Un personnage secondaire est un vieux Maure juif converti à la foi catholique, apothicaire de son état et tout juste toléré dans le pays. On verra combien il a bien du mal à ne pas tomber dans les griffes du racisme, du rejet et de la dénonciation pour magie occulte à cause de l'exercice de sa pratique des plantes et des minéraux. Malgré les velléités de réformes pour construire un pays nouveau, on voit que l'obscurantisme toujours tapi dans l'ombre n'est pas loin. La jeune fille n'est-elle pas, elle aussi, traitée de folle et de sorcière démoniaque dès lors qu'elle refuse de s'expliquer.
Enfin, les figures féminines y sont nombreuses même si cantonnées aux modèles de l'époque : mère maquerelle, prostituée, mégère vivant aux dépends de son mari et dans la totale ignorance de ses agissements, bonne à tout faire dévouée, jeunes filles de bonne famille sottes et muselées qui n'ont que pour seule ambition de faire un beau mariage profitable à la famille, jeune fille effacée et martyre, jeune orpheline mendiante ou encore riche veuve de la noblesse, plus indépendante certes mais néanmoins conditionnée par ses origines et assujettie au qu'en-dira-t-on de ses pairs.
Sur la forme, rien à redire : le style est fluide, le vocabulaire accessible. Des annotations en bas de pages donnent le cas échéant des informations utiles à la compréhension. de nombreuses descriptions permettent de visualiser les lieux et les différentes pérégrinations des personnages principaux. Enfin, le livre se termine par une annexe qui précise ce qui relève de la réalité et de la fiction.

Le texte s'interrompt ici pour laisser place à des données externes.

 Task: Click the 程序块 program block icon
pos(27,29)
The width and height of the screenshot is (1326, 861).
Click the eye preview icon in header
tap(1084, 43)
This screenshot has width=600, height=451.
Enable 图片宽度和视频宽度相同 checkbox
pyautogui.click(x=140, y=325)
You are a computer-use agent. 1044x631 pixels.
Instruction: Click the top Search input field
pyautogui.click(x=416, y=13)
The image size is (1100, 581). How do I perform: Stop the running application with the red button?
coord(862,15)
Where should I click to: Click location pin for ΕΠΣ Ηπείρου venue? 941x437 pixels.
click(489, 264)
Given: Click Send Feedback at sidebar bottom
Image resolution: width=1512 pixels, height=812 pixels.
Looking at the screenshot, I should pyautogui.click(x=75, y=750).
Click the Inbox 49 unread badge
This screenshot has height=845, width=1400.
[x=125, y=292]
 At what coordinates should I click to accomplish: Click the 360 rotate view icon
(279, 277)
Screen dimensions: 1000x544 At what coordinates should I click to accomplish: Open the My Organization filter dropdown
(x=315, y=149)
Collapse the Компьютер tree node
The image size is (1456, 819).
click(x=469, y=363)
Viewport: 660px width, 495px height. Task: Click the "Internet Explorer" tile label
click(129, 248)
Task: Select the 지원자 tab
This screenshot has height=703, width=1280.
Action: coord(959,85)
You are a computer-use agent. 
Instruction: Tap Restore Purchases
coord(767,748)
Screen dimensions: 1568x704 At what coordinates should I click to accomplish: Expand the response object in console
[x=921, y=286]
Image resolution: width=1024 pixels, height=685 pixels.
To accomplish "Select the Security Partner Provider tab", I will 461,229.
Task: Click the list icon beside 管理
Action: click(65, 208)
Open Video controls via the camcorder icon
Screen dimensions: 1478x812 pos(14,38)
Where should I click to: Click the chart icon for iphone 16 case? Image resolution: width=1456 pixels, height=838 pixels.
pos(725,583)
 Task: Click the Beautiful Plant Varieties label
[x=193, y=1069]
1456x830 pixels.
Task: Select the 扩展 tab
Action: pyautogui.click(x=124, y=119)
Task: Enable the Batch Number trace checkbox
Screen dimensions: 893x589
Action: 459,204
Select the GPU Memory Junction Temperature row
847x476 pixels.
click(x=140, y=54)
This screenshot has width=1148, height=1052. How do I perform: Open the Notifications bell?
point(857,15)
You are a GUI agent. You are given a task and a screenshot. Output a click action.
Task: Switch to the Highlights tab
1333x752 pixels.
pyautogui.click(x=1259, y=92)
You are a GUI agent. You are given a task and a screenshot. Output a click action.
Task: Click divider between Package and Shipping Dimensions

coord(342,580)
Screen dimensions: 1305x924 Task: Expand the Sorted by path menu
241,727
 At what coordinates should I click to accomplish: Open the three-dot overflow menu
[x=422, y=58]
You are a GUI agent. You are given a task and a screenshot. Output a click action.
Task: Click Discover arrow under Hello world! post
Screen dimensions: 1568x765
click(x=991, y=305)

Le seul aspect qui m'a un peu rebutée, je me dois de le préciser, ce sont les multiples (et trop nombreuses) évocations des trajets effectués dans Londres, à pied, à cheval, en bateau, sous un soleil brûlant ou sous une pluie battante... Parfois, elles avaient du sens (crainte d'être repérés par des tueurs, chercher à repérer les mêmes tueurs). D'autres fois, il me semblait qu'elles n'apportaient rien à l'intrigue sinon peut-être de justifier le temps perdu en déplacements sur le peu de temps que Matthew avait à sa disposition pour aboutir.
Je l'ai lu en deux jours tant on est pris dans le rythme du récit et par le désir d'en connaître très rapidement l'issue. Pour ma part, je vais lire (ou relire ? je ne sais plus si je l'ai lu)
Dissolution et me mettrai en quête des opus suivants car j'aimerais bien connaître les autres énigmes que Matthew et ses compagnons auront à résoudre.
A noter : Après
Dissolution et
les Larmes du Diable, les aventures de Matthew Shardlake se poursuivent dans de nombreux opus écrits par la suite :
Sang royal (2007),
Prophétie (2009),
Corruption (2011),
Lamentation (2016),
Révolution 2020.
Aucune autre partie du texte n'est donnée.